The pounding head. The muscle aches. The fever. The cough that simply won’t go away.

Taken individually they might be manageable. But throw them all together and you’ve got yourself one nasty case of the flu.

You’re not alone.

With what is being considered an “epidemic” nationwide, more people are being affected by the influenza virus across the board this year than in the past few seasons.

Flu activity is declining in most regions although still rising in the West according to the Centers for Disease Control and Prevention,

And according to Manteca Unified Director of Health Services Caroline Thibodeau, students throughout the district are verifying the CDC observation – more and more are staying out sick with flu-like symptoms.

While the cases aren’t individually confirmed, Thibodeau said that the numbers that have been coming across her desk have been rising ever since students started back to school on Jan. 9.

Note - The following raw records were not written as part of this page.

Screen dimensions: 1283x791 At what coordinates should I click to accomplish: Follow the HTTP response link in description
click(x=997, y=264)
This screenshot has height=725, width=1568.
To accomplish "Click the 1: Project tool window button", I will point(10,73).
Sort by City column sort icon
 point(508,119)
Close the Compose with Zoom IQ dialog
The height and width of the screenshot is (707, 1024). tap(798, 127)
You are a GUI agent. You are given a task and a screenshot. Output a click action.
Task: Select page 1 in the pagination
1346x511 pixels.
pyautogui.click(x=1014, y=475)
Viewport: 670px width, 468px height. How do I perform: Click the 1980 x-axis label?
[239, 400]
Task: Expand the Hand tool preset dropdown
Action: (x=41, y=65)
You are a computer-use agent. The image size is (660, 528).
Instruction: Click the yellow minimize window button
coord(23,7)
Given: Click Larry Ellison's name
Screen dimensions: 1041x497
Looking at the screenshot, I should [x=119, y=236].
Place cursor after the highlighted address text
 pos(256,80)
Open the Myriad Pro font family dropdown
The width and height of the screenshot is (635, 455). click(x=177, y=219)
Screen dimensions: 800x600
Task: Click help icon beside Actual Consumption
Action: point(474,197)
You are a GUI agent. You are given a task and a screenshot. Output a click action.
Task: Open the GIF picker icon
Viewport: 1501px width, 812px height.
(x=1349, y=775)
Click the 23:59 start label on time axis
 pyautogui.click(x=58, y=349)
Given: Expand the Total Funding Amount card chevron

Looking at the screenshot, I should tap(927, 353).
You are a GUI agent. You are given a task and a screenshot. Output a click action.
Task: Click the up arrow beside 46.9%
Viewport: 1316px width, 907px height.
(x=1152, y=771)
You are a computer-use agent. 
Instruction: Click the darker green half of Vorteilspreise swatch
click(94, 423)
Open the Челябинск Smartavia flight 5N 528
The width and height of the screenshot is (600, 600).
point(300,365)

It’s a trend that contrasts what the Center of Disease Control and Prevention said Friday when it announced that cases across the country were finally starting to fall after a particularly brutal cold and flu season hit late last year.

But the solution might be simpler than people think.

“Wash your hands,” Thibodeau said. “People will always ask me, ‘What can I do?’ They want to do anything they can to protect their children. But just washing your hands is the best thing you can do to stop the spread of things like this.

“And you want to stay home if you’re ill. If you have a fever don’t come back to work until the fever has been gone for a full 24 hours without taking anything to help the fever go away. It needs to work on its own.”

Most online medical sites will tell you that the best way to overcome the flu will be to get plenty of rest, drink plenty of fluids, and use over-the-counter fever remedies such as Tylenol and Motrin to aid in the process; sometimes even alternating the two.

But Thibodeau warns those who have already gotten a flu shot to not become complacent and think that they’re completely immune.

“Even those that have gotten the vaccine have ended up sick with flu symptoms – fevers of 102 degrees and the muscle aches and everything else that goes with it,” she said. “It might not always be the flu that you come down with. Whooping Cough is still out there. Students entering the sixth grade still have to get the vaccine but it’s still a problem.

“So the best thing to do is be cautious and wash your hands and try and protect yourself.”

In the eyes of Ginger Wick, the nursing program manager for Communicable Diseases and Tuberculosis at the San Joaquin County Department of Public Health, vaccination is the first thing people should seek if they haven’t already been infected with the flu bug.

“It’s never too late to get your first flu shot,” she said. “You also need to be washing your hands and covering your cough – couching into the crook of your arm or into a Kleenex and discarding it.

“And if you’re sick, stay home. We recommend that you not return to work or school until 24 hours after the fever is gone without taking anything to make it go away.”

Wick said that seniors and young children are especially susceptible to the flu, and people should pay close attention because it can cause pneumonia.